F s a s y a o f b f o t c, a n n, c i L, a d t t p t a m a c e. N w a e i a g c w, t w t n, o a n s c a s d, c l e. W a m o a g b-f o t w. W h c t d a p o t f, a a f r p f t w h g t l t t n m l. I i a f a p t w s d t. B, i a l s, w c n d – w c n c – w c n h – t g. T b m, l a d, w s h, h c i, f a o p p t a o d. T w w l n, n l r w w s h, b i c n f w t d h. I i f u t l, r, t b d h t t u w w t w f h h t f s n a. I i r f u t b h d t t g t r b u – t f t h d w t i d t t c f w t g t l f m o d – t w h h r t t d s n h d i v – t t n, u G, s h a n b o f – a t g o t p, b t p, f t p, s n p f t e.

It’s an interesting method that could prove useful in your memorisation toolkit. Head over to Productivity 501 for a full explanation of how this works, as well as a tool where you can take any text you want and automatically convert it to just the first letters.

How to Memorize Verbatim Text [Productivity 501]
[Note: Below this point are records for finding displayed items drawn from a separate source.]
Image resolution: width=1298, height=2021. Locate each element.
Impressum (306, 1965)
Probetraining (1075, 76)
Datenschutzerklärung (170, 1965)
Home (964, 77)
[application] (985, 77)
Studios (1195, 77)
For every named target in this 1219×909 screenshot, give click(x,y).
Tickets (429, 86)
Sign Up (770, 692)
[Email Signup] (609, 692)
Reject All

  • Freaky occurrence of the week:
    Upon opening this article, my eyes went immediately to the block containing the letter by letter text. I didn’t know anything about this other than the summary that appeared on the list-of-stories page. IE, I knew it was something about memorizing characters instead of words, but that’s it.

    I looked at F s a s y a…. and ** I READ OUT ** Four score and seven years ago. I just KNEW what this was.

    Back in year 7, I had to memorize this for a school recital. It is still cluttering my brain. I did it by words, not by letters, though.

    Side note: I love learning hacks, and I’m way into using lists of key letters as pointers to the words behind them. But I would typically use fewer letters than the above. I’d pick out a key word in each phrase, grab its letter and use that. Or I’d leave out all the unimportant articles that could be inferred from the words around them anyway. Etc.